Server Selection Algorithm

The rules described below are those followed in the initial release of HA.  As the platform evolves and servers supply more information (CPU usage, connection count, etc.), these rules will likely change to promote more efficient resource allocation through dynamic load balancing.

The connection preference, described above, governs the connection logic.  A setting of “RequirePrimary” explicitly sets the server to the single primary.  A setting of “PreferPrimary” will also return the primary server unless the primary is unavailable at which point the condition is equivalent to a connection preference of “Any” and the following selection rules apply..

The member server with the smallest priority setting, described above, (number 1 is first, 2 is second) is chosen unless the collective has indicated the member is unavailable.  A connection attempt is made to the chosen server.  If it succeeds the process ends.  If it fails, the next available member server with the next smallest priority is chosen.  If all available servers have been tried without success, the servers marked unavailable are considered and tried in order of priority as above.  The one exception is if the user has marked a member with a -1 priority, which indicates that connections to that member should not be made. This process continues until a connection to every member of the collective has been attempted.  If no connection has been established an error is returned.  The next PI-SDK call which requires server access will begin the process again starting with the connection preference. 

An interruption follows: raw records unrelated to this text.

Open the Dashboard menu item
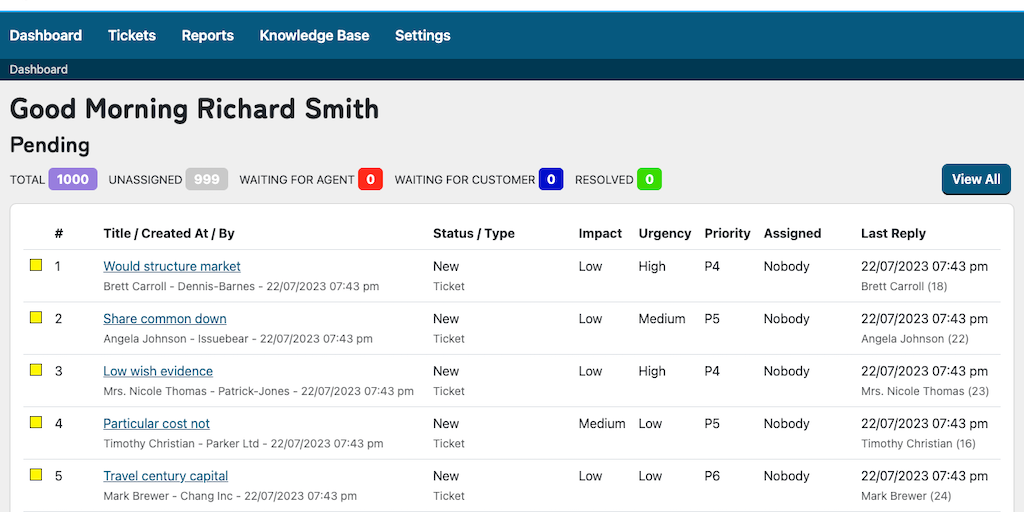1024x512 pixels. 46,35
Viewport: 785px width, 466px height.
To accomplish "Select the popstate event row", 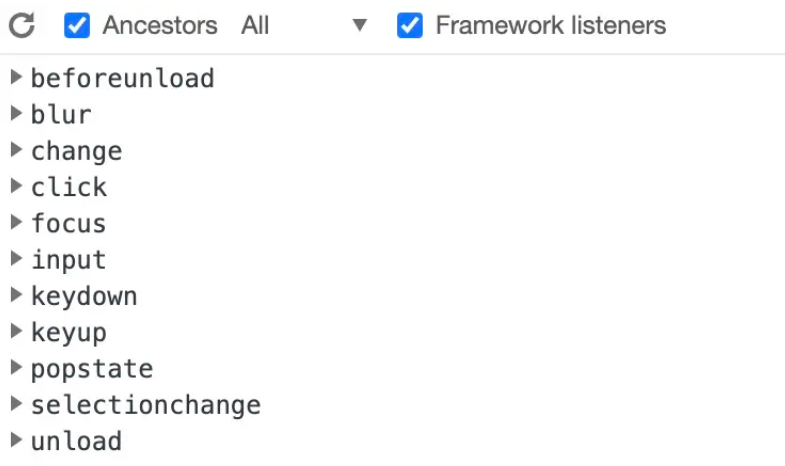I will (392, 368).

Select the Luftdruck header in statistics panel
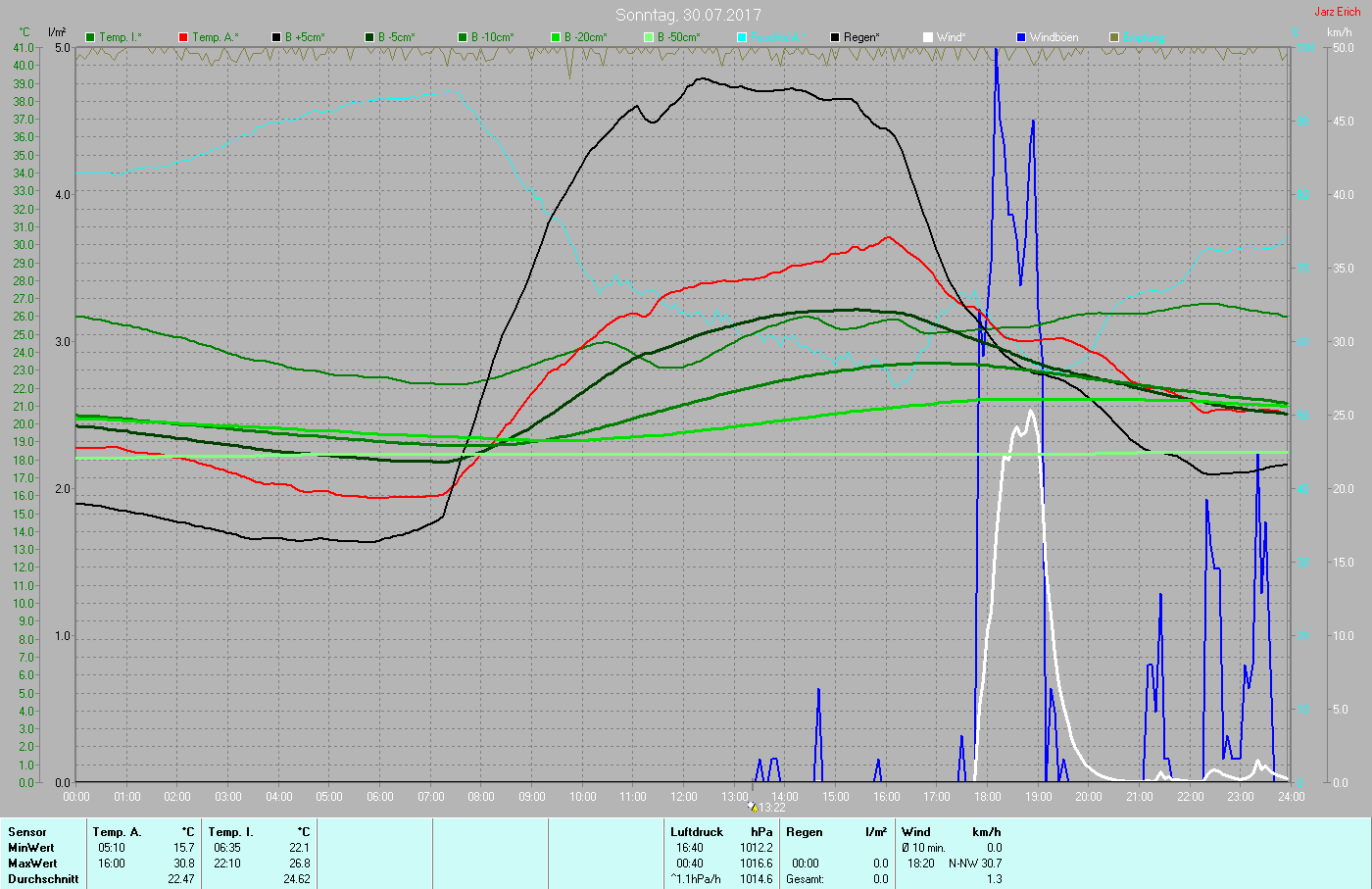697,832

When an application using the HA-PISDK attached to a collective loses its connection (e.g. network failure, software crash, hardware failure), or the user initiates a member switch with the Connection dialog, or the server is shutdown, the PI-SDK will automatically attempt a reconnection to another member.  In a typical case, the application is attached to the primary and upon losing its connection it tries a connection to each secondary member server of the collective that is available until a new connection is achieved or all are tried.  With the primary down, the secondary member servers are tried in order of their configured priority and availability (see Server Selection Algorithm above). 

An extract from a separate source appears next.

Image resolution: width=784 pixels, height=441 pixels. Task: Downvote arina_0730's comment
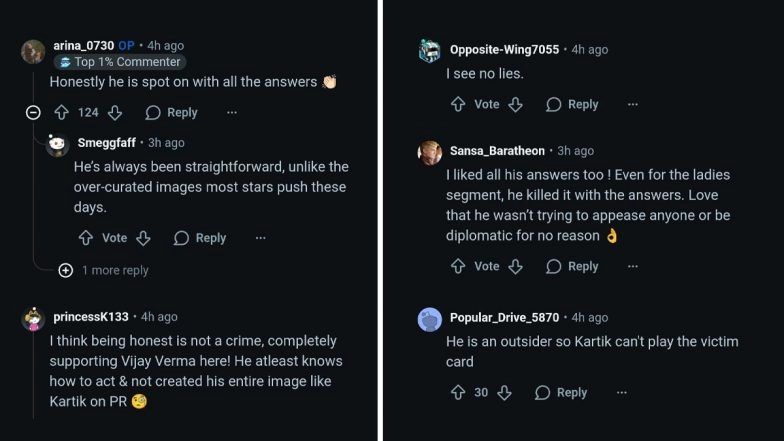pyautogui.click(x=115, y=112)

During the failover process, when a server connection is lost, a Disconnect event is fired and when reconnected, an Open event is fired. 

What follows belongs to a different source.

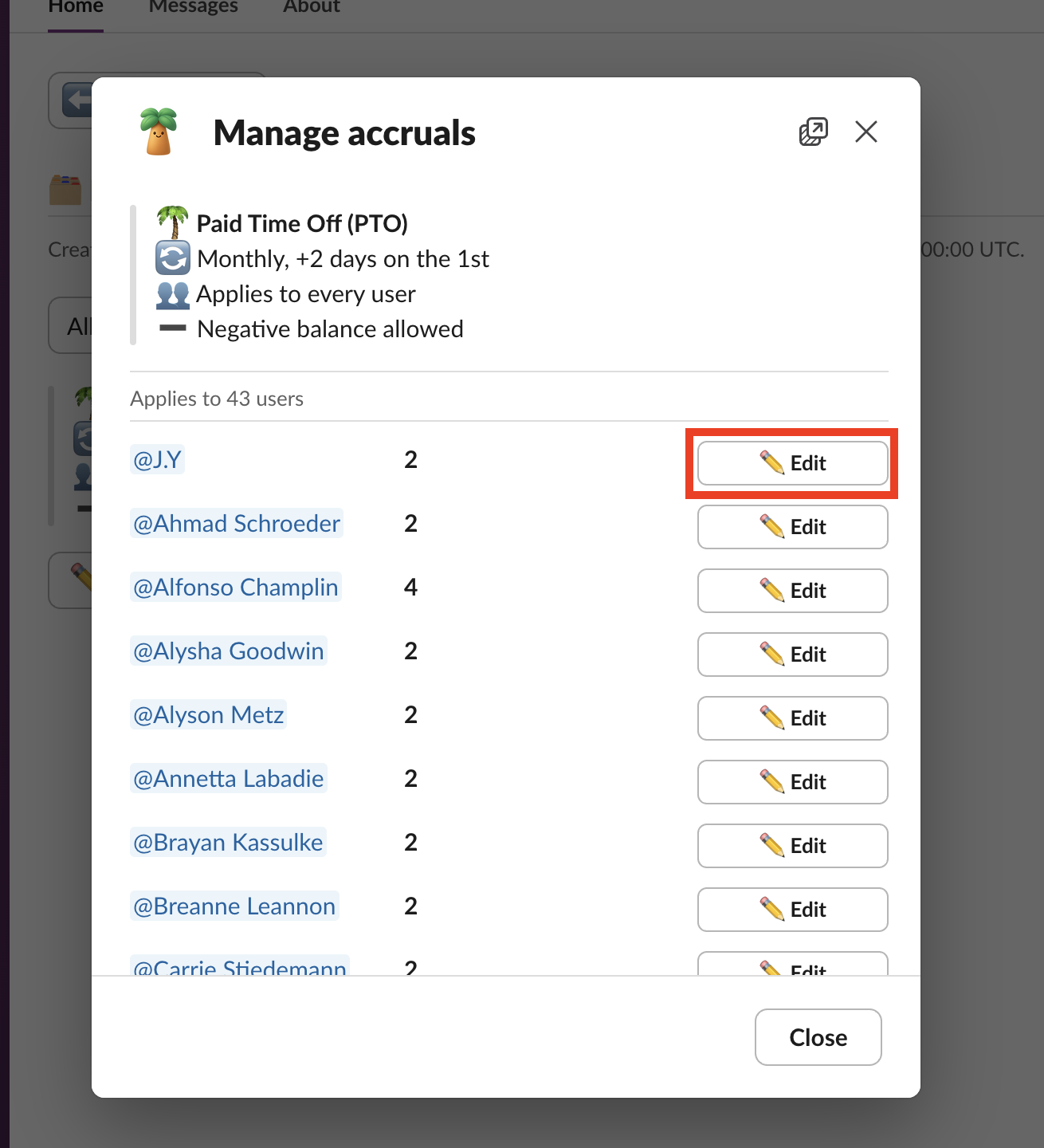
Task: Click the two-people users icon
Action: [x=172, y=294]
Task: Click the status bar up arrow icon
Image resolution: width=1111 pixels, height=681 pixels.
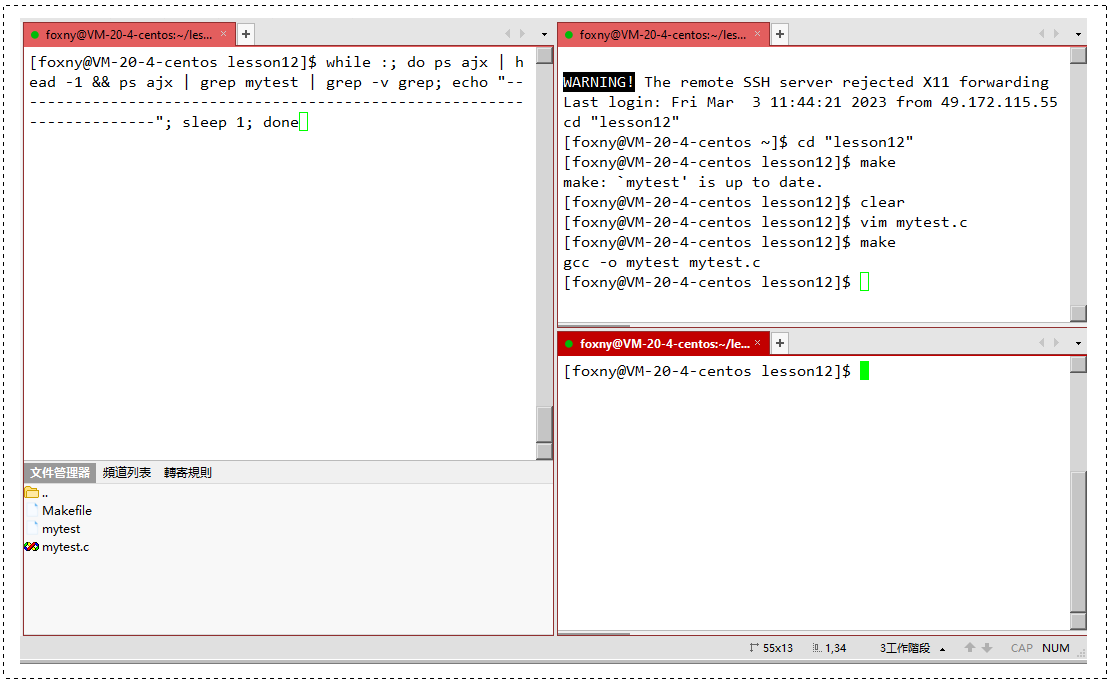Action: click(x=970, y=648)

Note that during a failover, signups for change notification (EventPipes) on one server need to be reestablished on the next server.  During the transition period some events can be missed.  Also because replication is not instantaneous and because data delivery is fanned from input sources and there is latency (or even disconnection and buffering) between the data source and the server, the data streams between the initial connection and the new connection after a failover may not be perfectly synchronized.  For example, after failing over, the new server may not yet have seen data that was already delivered to the first server resulting in duplicate data arriving in EventPipes.  When the new server is ahead of the original server events that had not yet been delivered to the original EventPipe are already on the new server and aren't sent again.  This can result in a gap in the event stream in an EventPipe.  However, the archive of both servers eventually has the same complete history.  This behavior can be observed in ProcessBook when during a failover a gap is displayed but on refreshing the data from the new server, a continuous trace is displayed. 

Automatic Failover

When a call is made to use a server feature that is disabled on the currently connected server (see Secondary Server Limitations above), the PI-SDK will attempt to automatically fail over to the primary server if it is available before placing the call.  This allows client applications unaware of restrictions to continue to work properly when the primary server in a collective is available.